Le projet est né dans un double contexte de commémoration : les 150 ans d’Alain et le centenaire de 1918. Mon frère Emmanuel, spécialiste d’Alain, préparait l’édition du journal de ses dernières années. L’idée nous est venue de travailler ensemble pour faire redécouvrir la parole et la pensée d’Alain en conciliant la sortie du journal et la création d’un spectacle.

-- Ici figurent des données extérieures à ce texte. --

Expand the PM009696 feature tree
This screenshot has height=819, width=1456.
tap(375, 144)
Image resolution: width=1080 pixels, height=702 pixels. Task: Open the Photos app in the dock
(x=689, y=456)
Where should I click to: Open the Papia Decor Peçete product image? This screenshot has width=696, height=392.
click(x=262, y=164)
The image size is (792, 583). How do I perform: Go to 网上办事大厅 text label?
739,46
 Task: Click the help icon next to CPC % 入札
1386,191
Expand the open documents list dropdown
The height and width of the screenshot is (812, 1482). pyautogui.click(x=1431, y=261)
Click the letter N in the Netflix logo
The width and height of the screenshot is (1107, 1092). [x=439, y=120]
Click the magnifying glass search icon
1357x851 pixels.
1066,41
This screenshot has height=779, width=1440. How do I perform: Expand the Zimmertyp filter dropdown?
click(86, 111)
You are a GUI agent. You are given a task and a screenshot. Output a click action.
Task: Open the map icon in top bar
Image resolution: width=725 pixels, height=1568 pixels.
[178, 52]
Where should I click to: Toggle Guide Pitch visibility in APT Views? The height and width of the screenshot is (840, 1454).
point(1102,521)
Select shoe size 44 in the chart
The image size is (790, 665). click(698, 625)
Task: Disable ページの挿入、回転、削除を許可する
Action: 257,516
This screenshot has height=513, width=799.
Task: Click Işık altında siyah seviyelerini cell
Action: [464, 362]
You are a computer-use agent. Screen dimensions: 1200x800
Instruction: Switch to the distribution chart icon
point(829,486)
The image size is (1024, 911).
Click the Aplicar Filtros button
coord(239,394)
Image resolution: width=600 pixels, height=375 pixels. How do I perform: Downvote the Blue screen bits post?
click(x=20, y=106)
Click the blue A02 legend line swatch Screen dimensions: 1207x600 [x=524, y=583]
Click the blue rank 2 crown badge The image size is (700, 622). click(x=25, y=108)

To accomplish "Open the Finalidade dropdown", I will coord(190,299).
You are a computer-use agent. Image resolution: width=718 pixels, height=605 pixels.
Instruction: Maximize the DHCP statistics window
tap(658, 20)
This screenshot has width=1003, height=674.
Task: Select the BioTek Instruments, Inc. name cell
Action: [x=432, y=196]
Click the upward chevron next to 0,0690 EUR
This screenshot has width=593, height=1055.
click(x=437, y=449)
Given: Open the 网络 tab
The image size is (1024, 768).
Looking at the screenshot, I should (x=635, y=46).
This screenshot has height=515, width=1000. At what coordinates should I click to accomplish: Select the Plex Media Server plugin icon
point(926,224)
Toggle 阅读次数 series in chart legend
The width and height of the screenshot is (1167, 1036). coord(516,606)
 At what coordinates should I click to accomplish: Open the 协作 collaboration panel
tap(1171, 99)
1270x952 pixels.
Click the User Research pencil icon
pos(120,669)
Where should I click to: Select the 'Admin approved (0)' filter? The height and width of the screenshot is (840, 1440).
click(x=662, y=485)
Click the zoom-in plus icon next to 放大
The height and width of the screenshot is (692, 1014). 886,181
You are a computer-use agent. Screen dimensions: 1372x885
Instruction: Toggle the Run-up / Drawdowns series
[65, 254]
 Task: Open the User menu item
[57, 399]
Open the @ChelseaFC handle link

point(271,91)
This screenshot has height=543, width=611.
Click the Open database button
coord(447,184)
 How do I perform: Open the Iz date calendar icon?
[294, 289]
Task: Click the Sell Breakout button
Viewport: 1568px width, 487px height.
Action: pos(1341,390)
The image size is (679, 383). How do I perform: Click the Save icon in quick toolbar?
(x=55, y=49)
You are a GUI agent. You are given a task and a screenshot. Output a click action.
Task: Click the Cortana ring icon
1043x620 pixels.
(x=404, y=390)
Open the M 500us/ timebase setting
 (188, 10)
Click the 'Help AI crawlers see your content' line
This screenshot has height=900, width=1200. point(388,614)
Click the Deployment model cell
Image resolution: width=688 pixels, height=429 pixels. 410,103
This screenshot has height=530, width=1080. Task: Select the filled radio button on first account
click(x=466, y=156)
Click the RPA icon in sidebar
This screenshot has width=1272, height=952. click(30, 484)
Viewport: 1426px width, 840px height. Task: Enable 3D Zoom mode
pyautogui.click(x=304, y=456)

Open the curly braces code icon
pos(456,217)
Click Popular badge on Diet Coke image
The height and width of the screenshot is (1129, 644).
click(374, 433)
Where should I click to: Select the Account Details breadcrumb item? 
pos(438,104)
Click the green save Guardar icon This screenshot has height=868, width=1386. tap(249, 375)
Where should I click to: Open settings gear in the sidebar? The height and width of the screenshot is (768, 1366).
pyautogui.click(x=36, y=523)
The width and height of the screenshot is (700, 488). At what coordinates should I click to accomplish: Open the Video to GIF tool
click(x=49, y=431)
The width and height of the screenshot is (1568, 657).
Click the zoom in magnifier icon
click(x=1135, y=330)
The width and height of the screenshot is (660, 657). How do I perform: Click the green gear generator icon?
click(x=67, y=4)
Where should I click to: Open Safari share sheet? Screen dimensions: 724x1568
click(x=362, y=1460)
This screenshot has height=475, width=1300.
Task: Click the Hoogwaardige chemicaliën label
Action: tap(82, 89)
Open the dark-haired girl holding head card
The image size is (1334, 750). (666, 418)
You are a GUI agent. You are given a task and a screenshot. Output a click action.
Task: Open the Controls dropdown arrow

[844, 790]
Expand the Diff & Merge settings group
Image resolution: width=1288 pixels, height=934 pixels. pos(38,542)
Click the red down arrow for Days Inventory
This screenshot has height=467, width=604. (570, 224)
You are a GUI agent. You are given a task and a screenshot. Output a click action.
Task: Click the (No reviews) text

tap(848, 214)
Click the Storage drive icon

Cette idée est née dans un contexte particulier de la compagnie : un désir, après la dernière création et alors que nous venions d’obtenir le prix du théâtre de l’ADAMI, d’aller vers d’autres horizons en travaillant avec des artistes étrangers. Je souhaitais associer les capacités de la compagnie à ceux qui se battent pour appréhender notre langue et retrouver ici les conditions pour être ici comme ils l’étaient là-bas : des artistes accomplis. Je souhaitais aussi pouvoir contribuer à une ouverture plus grande de nos plateaux à la diversité du monde.
C’est ainsi qu’ont été organisés un laboratoire de lecture, de traduction et de répétition réunissant une quinzaine d’artistes de tous pays. Le texte d’Alain a alors frappé chacun par sa théâtralité (cela, on ne peut le savoir que sur le plateau) et par son actualité, les émotions et analyses du soldat Alain rejoignant de façon troublante celles des artistes qui avaient eux-mêmes subi la guerre, la répression ou l’exil.
Au-delà du contexte de la guerre, ce sont les propos critiques sur ce que l’on appelait déjà le « progrès » - avancées technologiques, augmentation (inéquitable !) des richesses, démocratie comme garantie suffisante de l’émancipation des peuples – qui nous sont apparus précieux à transmettre. Précieuse aussi la quête tâtonnante de cet homme qui, à travers la multitude des personnages qu’il déploie comme un portait de notre société, cherche à lutter contre ses a priori et ses démons et à réhabiliter, contre tous les fatalismes, déterminismes et mouvements de masses, une place pour la volonté
et l’intégrité dans nos vies.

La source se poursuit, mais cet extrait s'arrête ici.